# Metabolic network analysis using *volestipy*

Aim of this notebook is to present the complete pipeline for random sampling in a metabolic network using the ```volesitpy``` library. As input, we will use a BIGG model of human erythrocyte metabolism ([iAB-RBC-283](http://bigg.ucsd.edu/models/iAB_RBC_283)) in its ```.json``` format. 

This model consists of 342 metabolites and 469 reactions. 

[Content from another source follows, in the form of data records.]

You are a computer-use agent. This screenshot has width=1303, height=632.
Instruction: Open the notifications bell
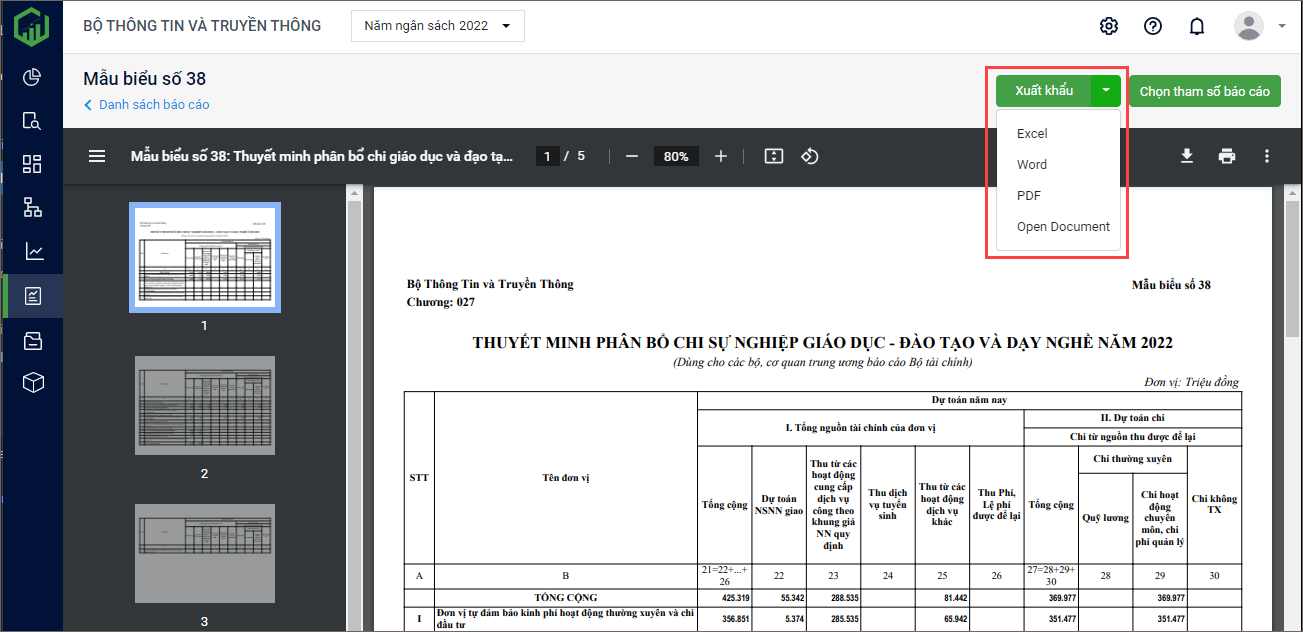coord(1196,26)
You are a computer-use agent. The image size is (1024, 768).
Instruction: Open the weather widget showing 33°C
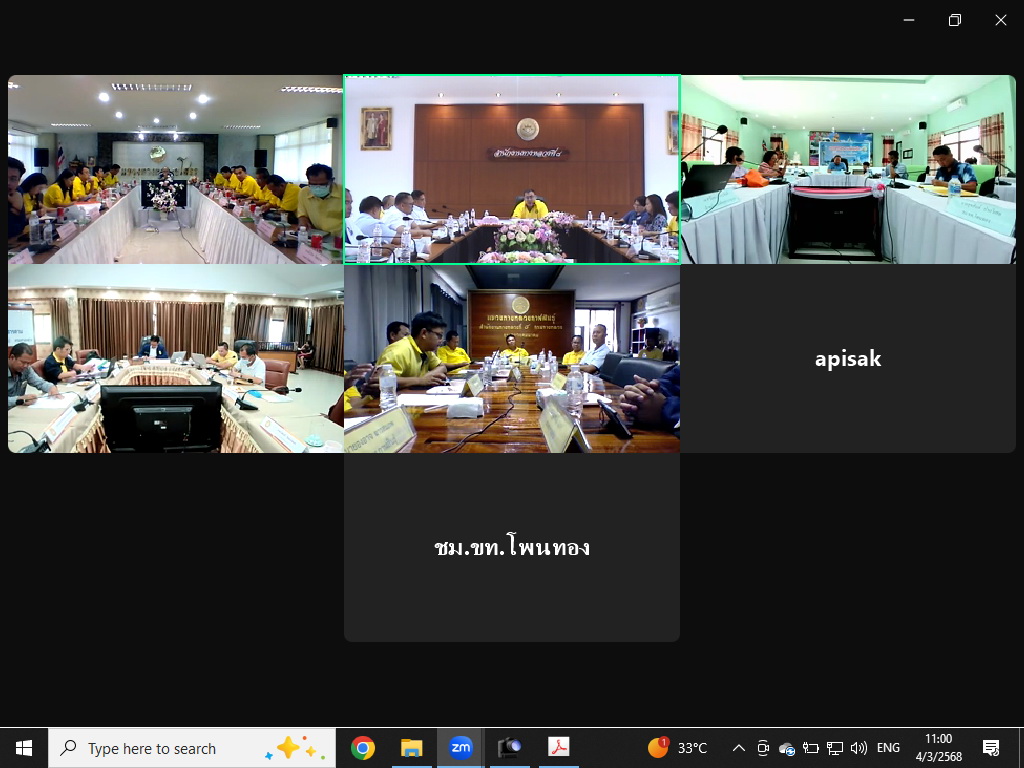click(x=678, y=748)
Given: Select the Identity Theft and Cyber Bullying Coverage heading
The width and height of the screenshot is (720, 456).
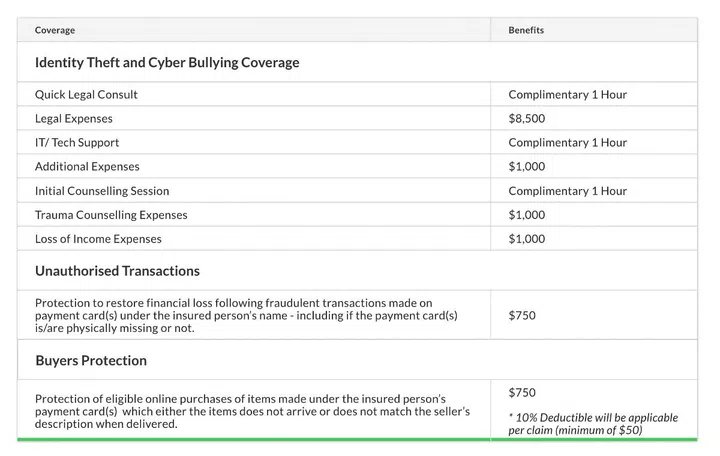Looking at the screenshot, I should 167,62.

Other formats, such as ```.mat``` are supported by ```volestipy``` but this is not in the scope of this tutorial. 

**Attention!**
This tutorial assumes that you have already compiled the ```volestipy``` library, following the steps described [here](https://github.com/hariszaf/volume_approximation_bio/tree/develop/volestipy).

## Dependencies

With respect to this ```jupyter notebook```.
First you need to create a **conda environment** by making use of at least Python 3.6. 
Then open the notebook using the ```jupyter notebook``` command after entering the conda evironment you built. 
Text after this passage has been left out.